Copy the following items line by line, keeping every character unchanged.

#####

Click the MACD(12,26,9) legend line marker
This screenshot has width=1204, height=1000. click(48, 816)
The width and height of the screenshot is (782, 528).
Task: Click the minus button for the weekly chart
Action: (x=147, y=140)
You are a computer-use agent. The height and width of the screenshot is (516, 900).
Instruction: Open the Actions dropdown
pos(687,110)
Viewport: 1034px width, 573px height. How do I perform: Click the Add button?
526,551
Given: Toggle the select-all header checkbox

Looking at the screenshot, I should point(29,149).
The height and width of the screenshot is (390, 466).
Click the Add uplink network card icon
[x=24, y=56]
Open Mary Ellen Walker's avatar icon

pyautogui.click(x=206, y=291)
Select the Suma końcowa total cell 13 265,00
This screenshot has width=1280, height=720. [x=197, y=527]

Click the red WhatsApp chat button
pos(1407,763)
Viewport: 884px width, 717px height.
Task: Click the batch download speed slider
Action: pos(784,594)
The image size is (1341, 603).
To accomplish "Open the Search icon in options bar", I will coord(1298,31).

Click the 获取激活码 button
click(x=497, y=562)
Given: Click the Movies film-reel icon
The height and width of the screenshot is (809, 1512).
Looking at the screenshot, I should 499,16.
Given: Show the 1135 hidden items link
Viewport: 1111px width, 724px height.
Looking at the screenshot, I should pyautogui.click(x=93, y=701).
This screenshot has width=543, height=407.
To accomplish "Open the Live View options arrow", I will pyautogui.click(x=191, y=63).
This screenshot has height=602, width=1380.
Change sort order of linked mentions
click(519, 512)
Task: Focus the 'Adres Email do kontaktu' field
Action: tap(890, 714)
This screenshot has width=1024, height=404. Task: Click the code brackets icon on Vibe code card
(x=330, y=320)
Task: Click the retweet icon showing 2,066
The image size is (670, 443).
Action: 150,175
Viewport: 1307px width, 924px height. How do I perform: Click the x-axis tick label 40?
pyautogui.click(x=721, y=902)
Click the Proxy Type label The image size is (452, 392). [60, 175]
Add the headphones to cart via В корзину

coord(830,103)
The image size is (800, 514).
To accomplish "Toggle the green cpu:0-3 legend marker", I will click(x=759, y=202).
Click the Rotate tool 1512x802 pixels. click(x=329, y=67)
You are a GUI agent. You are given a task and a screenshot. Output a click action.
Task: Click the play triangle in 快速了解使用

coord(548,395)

#####

■ **TASK SOLUTION**:
Click the MACD(12,26,9) legend line marker
This screenshot has width=1204, height=1000. click(48, 816)
The width and height of the screenshot is (782, 528).
Task: Click the minus button for the weekly chart
Action: (x=147, y=140)
You are a computer-use agent. The height and width of the screenshot is (516, 900).
Instruction: Open the Actions dropdown
pos(687,110)
Viewport: 1034px width, 573px height. How do I perform: Click the Add button?
526,551
Given: Toggle the select-all header checkbox

Looking at the screenshot, I should point(29,149).
The height and width of the screenshot is (390, 466).
Click the Add uplink network card icon
[x=24, y=56]
Open Mary Ellen Walker's avatar icon

pyautogui.click(x=206, y=291)
Select the Suma końcowa total cell 13 265,00
This screenshot has width=1280, height=720. [x=197, y=527]

Click the red WhatsApp chat button
pos(1407,763)
Viewport: 884px width, 717px height.
Task: Click the batch download speed slider
Action: pos(784,594)
The image size is (1341, 603).
To accomplish "Open the Search icon in options bar", I will coord(1298,31).

Click the 获取激活码 button
click(x=497, y=562)
Given: Click the Movies film-reel icon
The height and width of the screenshot is (809, 1512).
Looking at the screenshot, I should 499,16.
Given: Show the 1135 hidden items link
Viewport: 1111px width, 724px height.
Looking at the screenshot, I should pyautogui.click(x=93, y=701).
This screenshot has width=543, height=407.
To accomplish "Open the Live View options arrow", I will pyautogui.click(x=191, y=63).
This screenshot has height=602, width=1380.
Change sort order of linked mentions
click(519, 512)
Task: Focus the 'Adres Email do kontaktu' field
Action: tap(890, 714)
This screenshot has width=1024, height=404. Task: Click the code brackets icon on Vibe code card
(x=330, y=320)
Task: Click the retweet icon showing 2,066
The image size is (670, 443).
Action: 150,175
Viewport: 1307px width, 924px height. How do I perform: Click the x-axis tick label 40?
pyautogui.click(x=721, y=902)
Click the Proxy Type label The image size is (452, 392). [60, 175]
Add the headphones to cart via В корзину

coord(830,103)
The image size is (800, 514).
To accomplish "Toggle the green cpu:0-3 legend marker", I will click(x=759, y=202).
Click the Rotate tool 1512x802 pixels. click(x=329, y=67)
You are a GUI agent. You are given a task and a screenshot. Output a click action.
Task: Click the play triangle in 快速了解使用

coord(548,395)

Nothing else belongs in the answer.